Direction: Could you put the material into a numbered list, starting at the line that contains "Image resolution: width=1269" and stopping after the line that contains "Select the checkbox for CD-ROM row", with blank lines left out?

Exercise inputs:
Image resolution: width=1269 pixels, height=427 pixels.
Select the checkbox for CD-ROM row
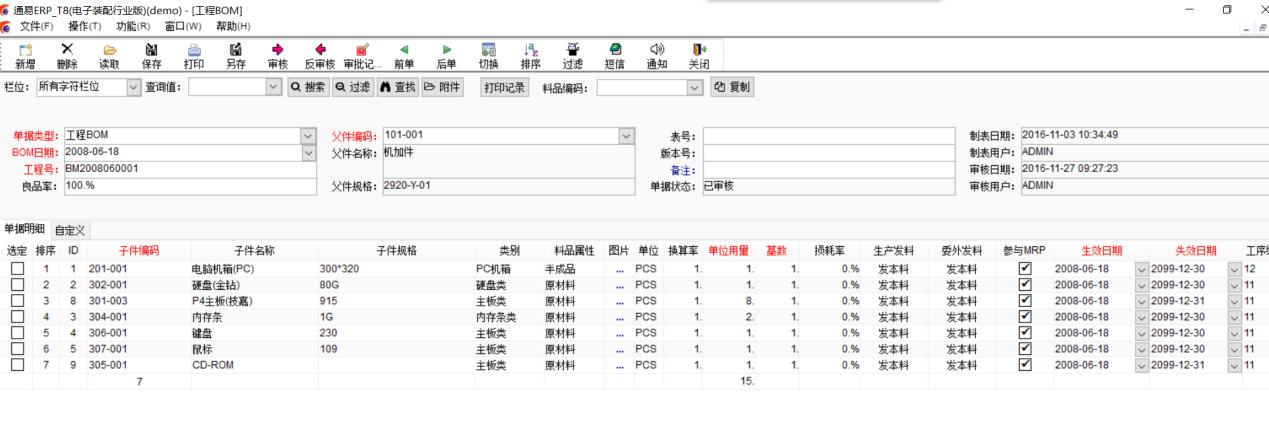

==

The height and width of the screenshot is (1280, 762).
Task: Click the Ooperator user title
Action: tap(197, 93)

Reply to the exercise:
1. Image resolution: width=1269 pixels, height=427 pixels.
2. Select the checkbox for CD-ROM row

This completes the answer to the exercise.